What is the treatment for amyloidosis in a third of the lung?
I wish I could give you a clear and simple answer, but treatment depends on what form of the amyloidosis is involved.
Amyloidosis is a disorder of the blood plasma cells, which produce an abnormal protein called amyloid that collects in various tissues. Amyloid isn’t normally found in the body and its presence can have severe effects on the organs where it occurs. The kidneys, heart, digestive tract and nervous system are the most typical sites for amyloidosis. The lungs are far less common.

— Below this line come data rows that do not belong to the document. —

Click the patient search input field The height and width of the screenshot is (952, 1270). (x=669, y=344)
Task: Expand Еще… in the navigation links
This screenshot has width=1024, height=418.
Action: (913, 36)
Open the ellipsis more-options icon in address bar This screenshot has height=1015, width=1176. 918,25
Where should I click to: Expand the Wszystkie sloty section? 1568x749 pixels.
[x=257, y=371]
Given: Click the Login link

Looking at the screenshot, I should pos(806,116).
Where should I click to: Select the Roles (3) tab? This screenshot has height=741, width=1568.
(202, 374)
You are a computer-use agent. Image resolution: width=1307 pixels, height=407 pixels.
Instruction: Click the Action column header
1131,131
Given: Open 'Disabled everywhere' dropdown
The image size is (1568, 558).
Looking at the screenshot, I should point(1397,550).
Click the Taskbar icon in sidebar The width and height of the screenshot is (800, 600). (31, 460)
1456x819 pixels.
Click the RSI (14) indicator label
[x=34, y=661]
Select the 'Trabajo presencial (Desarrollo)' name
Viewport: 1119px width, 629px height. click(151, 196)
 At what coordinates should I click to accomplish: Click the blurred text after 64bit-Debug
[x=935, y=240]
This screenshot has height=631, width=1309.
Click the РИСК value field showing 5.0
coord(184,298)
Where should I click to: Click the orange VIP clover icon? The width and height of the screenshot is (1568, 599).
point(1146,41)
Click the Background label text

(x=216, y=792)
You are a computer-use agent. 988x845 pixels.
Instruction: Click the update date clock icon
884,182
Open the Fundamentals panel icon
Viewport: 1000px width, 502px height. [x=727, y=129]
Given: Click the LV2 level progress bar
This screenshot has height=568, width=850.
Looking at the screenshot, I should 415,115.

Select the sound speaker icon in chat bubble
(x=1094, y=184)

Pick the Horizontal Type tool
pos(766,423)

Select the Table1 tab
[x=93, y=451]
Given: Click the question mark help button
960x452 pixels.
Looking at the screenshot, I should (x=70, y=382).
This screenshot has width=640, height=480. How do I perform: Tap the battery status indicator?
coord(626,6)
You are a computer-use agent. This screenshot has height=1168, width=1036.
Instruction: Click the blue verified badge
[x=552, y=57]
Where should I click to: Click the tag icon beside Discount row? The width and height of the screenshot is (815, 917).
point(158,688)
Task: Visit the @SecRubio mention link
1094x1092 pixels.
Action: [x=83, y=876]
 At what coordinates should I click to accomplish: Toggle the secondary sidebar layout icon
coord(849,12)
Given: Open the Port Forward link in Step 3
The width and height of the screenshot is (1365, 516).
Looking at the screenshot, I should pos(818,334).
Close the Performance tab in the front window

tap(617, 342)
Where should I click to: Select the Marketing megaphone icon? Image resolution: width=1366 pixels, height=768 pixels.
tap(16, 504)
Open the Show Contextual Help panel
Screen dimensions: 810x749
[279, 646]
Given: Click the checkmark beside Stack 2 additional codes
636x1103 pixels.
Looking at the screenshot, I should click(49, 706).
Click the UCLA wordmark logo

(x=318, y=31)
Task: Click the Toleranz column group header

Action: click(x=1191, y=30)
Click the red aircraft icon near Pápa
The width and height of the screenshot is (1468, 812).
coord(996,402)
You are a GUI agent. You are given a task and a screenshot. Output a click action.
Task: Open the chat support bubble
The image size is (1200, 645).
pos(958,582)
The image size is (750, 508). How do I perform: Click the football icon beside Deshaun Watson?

There are more than a dozen types of amyloidosis. Primary amyloidosis, which is the most prevalent, has no known cause, although it sometimes occurs in conjunction with multiple myeloma, a cancer that causes tumors to form in the bone marrow. Chronic infection or several types of inflammatory disease, such as rheumatoid arthritis, may cause secondary amyloidosis.
In some cases, amyloidosis may not require treatment. When an underlying cause is identified, treatment for that condition may ease the amyloidosis. When there is no known cause, treatment may focus on alleviating the symptoms. Chemotherapy with a drug called melphalan has been used with some success to treat primary amyloidosis. The steroid drug, prednisone, may also be used.
Research and experimental treatments are progressing in a few centers around the country.